Na religião conviviam a cultura do senhor e a do negro. O
catolicismo praticado aqui era uma religião doce, doméstica, de intimidade com
os santos. Os padres se vangloriavam de conceder aos negros certas vantagens,
como o direito de manifestar suas tradições nas festas do terreiro. Nasciam
então as religiões afro-brasileiras: São Jorge é o orixá Ogum e Nossa Senhora é
Iemanjá.
"Esse terreiro tem 110 anos. A minha avó era descendente de
escravos. Tinha uma aldeia que se chamava Catongo. Nessa aldeia ela também
cultivava os orixás, quando chegavam assim os escravos chicoteados de outros
lugares, fazendas, engenhos, essas coisas. Aí ela curava com aquelas difusões
de ervas, né, aqueles remédios das folhas, e curava esses escravos, que ficavam
gratos e acabavam ficando com ela. Quer dizer, ela era assim uma espécie de
protetora desses escravos. E a minha mãe falava que era uma senzala, onde ela
abrigava esses escravos."
Ilza R.P. Santos, mãe-de-santo (Ilhéus, BA) (??)

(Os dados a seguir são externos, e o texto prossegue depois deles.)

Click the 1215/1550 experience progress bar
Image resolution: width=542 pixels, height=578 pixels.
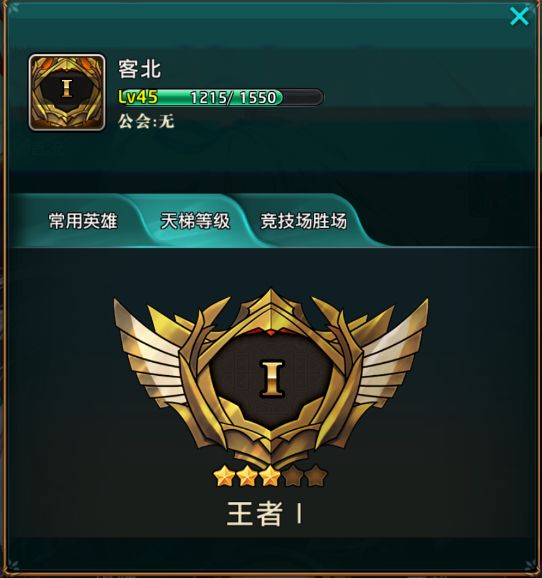coord(220,97)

"Não foi só de alegria a vida dos negros escravos dos ioiôs
e das iaiás brancas. Houve os que se suicidaram comendo terra, enforcando-se,
envenenando-se com ervas e potagens dos mandingueiros. O banzo deu cabo de
muitos. O banzo - a saudade da África. Houve os que de tão banzeiros ficaram
lesos, idiotas. Não morreram, mas ficaram penando."
Trecho de Casa-Grande & Senzala.
Os negros, muitos agora, libertos pela alforria, pela revolta ou
pelas fugas, unidos nos quilombos, lutavam pelo fim da escravidão. Aliavam-se
aos ideais libertários os filhos de poderosos senhores de engenho que se
tornavam abolicionistas por motivos econômicos, humanitários ou, simplesmente,
pelo apego que tinham às suas mães de leite.
" Os brancos diziam que em nenhum país do mundo essa
nefanda instituição foi tão doce como no Brasil. Agora não me passa pela cabeça
- não deve passar pela cabeça de ninguém - que essa nefanda instituição, como
os próprios brancos chamavam a escravidão, que ela pudesse ser doce em algum
lugar. Ela só pode ser doce da perspectiva de quem estivesse na casa-grande e
não na perspectiva de quem estivesse na senzala."
Florestan Fernandes, cientista social.
Em 1984, numa de suas últimas entrevistas, o escritor Gilberto
Freyre resumia o seu pensamento sobre a situação presente do negro, lembrando o
abolicionista pernambucano Joaquim Nabuco:
"O problema é que a
abolição da escravatura, embora tenha sido fato notável na história da formação
brasileira, foi muito incompleta."
Com a abolição, os
problemas do negro estariam apenas começando. Mas quem se interessou por isso?
Ninguém se interessou. O negro livre deixou as fazendas e os engenhos e foi
inchar as periferias das cidades. Abandonado, constituiu-se num sub-brasileiro.
"Todo mundo... não
quer se encontrar com os pretos,
não quer, só quer se ligar aos brancos. Mas isso naquela época a
Princesa Isabel libertou! Cabou-se, né! esse negócio de não querer se encontrar
com o negro.
Porque tristes dos brancos se não fosse o sangue do negro."
Maria Madalena Correia, cantora (Ilha de Itamaracá, PE).